• _Selected extract_
Style Transfer with fast.ai and PyTorch -

Reading Time: 8 minutes

In this post, I will go over a fascinating technique known as Style Transfer. At the end of this experiment, we’ll literally end up creating our one pieces of art, stealing the brush from the hands of Picasso, Monet, and Van Gogh and painting novel masterpieces on our own!

As it has been the case for my last few posts, also for this one, the inspiration has come from fast.ai. In the 13th lesson of the DL Part 2 course, Jeremy Howards tackles the thrilling topic of modifying an image by applying a specific artistic style to it. In short, Style Transfer. The original paper was published in September 2015. A quite enjoyable read which I highly recommend. I am often scared by academic papers, and I am the first one in line admitting that they are not the most fun reads ever. This one, though, clearly stands out of the crowd for simplicity and conciseness. Lots of pictures, little math and straight to the point.

Ok, let’s stop the chit-chatting and dive into the material. There is a lot to discuss!

The idea consisted in starting from Jeremy’s notebook and extending it. Play around with the code, several artistic styles and check the effect of the various parameters on the end result. The outcome is this Jupyter notebook. The plan is, now, to go through it, exposing my findings together with the theory which goes along.

• _Supplied data_
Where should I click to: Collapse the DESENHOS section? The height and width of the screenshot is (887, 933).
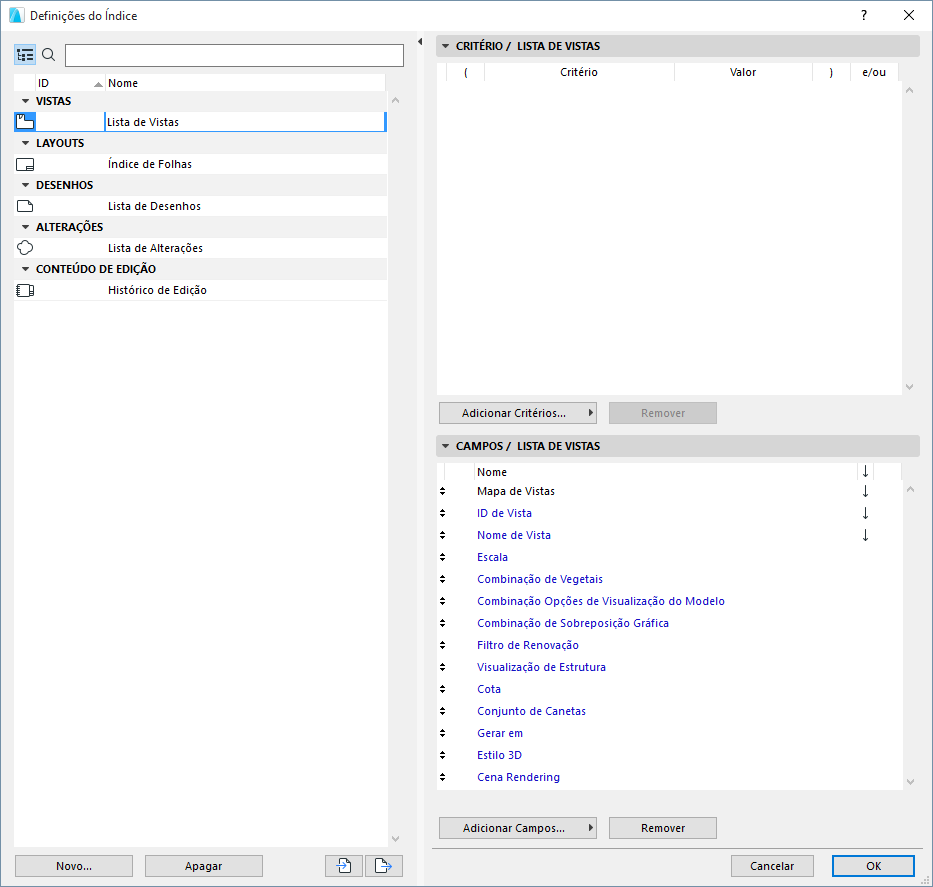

• _Tasks to complete_
• A. According to the style transfer post, in what month and year was the original paper published?
• B. Extend the style transfer post from its final sentence, keeping the same first-person voice.

• _Answers per task_
• A. September 2015.

• B.
Art celebrities going wild with my portrait

Table of Contents

Demistyfying Style Transfer

If you think about it, the task of modifying a given image according to the style of another one is everything but obvious.

First, what exactly is the style of an image? We need something very specific, as it has to be converted into math, somehow.

Secondly, how do I actually modify an existing picture to the point when it reasonably resembles the original one, still, different enough to have its own style twist on top?

These are all good questions. Let’s start breaking down the task in two. The first challenge consists in reconstructing the content of the original image, up to a certain extent. The second, more challenging, sub-task consists in extracting the concept of style from a piece of art and apply it to our original object. Let’s go.

Content Reconstruction

Here the context. You are given an Original Image (OI for brevity) and a Random Noise Image (RNI) and you are tasked to tweak the pixels values of RNI (which are, by definition, random) until it resembles OI, as much as possible. This is not that hard. At the end of the day, it boils down to setting up a loss function, defined as the MSE between RNI and OI, and minimize it, tuning RNI at each iteration. This is something relatively standard to achieve with a PyTorch optimizer. Is this what we want, though? Not really. What we want is RNI to “look like” OI, not to be the exact copy of it. Copying OI into RNI would not work as there would be no room left to add the Style part down the line.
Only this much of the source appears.